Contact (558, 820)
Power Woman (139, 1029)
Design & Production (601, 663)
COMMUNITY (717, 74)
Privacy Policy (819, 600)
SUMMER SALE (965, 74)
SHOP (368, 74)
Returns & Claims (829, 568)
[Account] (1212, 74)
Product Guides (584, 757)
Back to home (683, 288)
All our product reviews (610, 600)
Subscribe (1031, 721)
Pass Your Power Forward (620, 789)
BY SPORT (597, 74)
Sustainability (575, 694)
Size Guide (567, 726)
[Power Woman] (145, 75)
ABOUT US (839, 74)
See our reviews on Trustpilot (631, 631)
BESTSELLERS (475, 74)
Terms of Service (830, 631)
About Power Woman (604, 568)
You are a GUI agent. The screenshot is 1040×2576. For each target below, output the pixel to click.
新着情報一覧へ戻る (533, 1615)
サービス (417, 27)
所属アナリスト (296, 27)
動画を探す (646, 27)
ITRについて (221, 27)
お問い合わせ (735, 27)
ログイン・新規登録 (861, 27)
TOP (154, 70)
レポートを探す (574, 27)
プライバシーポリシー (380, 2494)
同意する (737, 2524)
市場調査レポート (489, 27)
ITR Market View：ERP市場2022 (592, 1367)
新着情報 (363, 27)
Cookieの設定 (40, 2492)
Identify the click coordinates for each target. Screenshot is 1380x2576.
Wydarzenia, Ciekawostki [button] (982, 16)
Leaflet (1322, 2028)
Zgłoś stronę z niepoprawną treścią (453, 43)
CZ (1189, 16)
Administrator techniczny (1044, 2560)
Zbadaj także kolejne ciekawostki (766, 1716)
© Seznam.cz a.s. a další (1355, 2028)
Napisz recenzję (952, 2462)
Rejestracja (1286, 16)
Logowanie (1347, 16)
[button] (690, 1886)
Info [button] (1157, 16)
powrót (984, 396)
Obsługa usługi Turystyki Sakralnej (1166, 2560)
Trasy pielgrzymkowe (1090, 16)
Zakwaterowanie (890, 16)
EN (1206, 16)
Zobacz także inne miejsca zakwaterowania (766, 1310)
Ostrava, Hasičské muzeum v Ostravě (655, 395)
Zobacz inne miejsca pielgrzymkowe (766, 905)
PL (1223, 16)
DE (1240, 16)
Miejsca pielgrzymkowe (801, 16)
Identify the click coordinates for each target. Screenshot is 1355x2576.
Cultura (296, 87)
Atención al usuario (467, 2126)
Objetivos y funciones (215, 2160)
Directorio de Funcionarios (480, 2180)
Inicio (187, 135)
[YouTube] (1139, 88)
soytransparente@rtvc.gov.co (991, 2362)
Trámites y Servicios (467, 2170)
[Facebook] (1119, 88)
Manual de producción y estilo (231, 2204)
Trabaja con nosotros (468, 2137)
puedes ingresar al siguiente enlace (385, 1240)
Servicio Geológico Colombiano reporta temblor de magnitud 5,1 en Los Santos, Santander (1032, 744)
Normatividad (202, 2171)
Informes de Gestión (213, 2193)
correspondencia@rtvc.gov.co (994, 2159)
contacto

• [WHAT TO DO]:
Return, with no change at all, every line in the entries above from the line containing "Inicio (187, 135)" through the line containing "puedes ingresar al".

• [THE ANSWER]:
Inicio (187, 135)
[YouTube] (1139, 88)
soytransparente@rtvc.gov.co (991, 2362)
Trámites y Servicios (467, 2170)
[Facebook] (1119, 88)
Manual de producción y estilo (231, 2204)
Trabaja con nosotros (468, 2137)
puedes ingresar al siguiente enlace (385, 1240)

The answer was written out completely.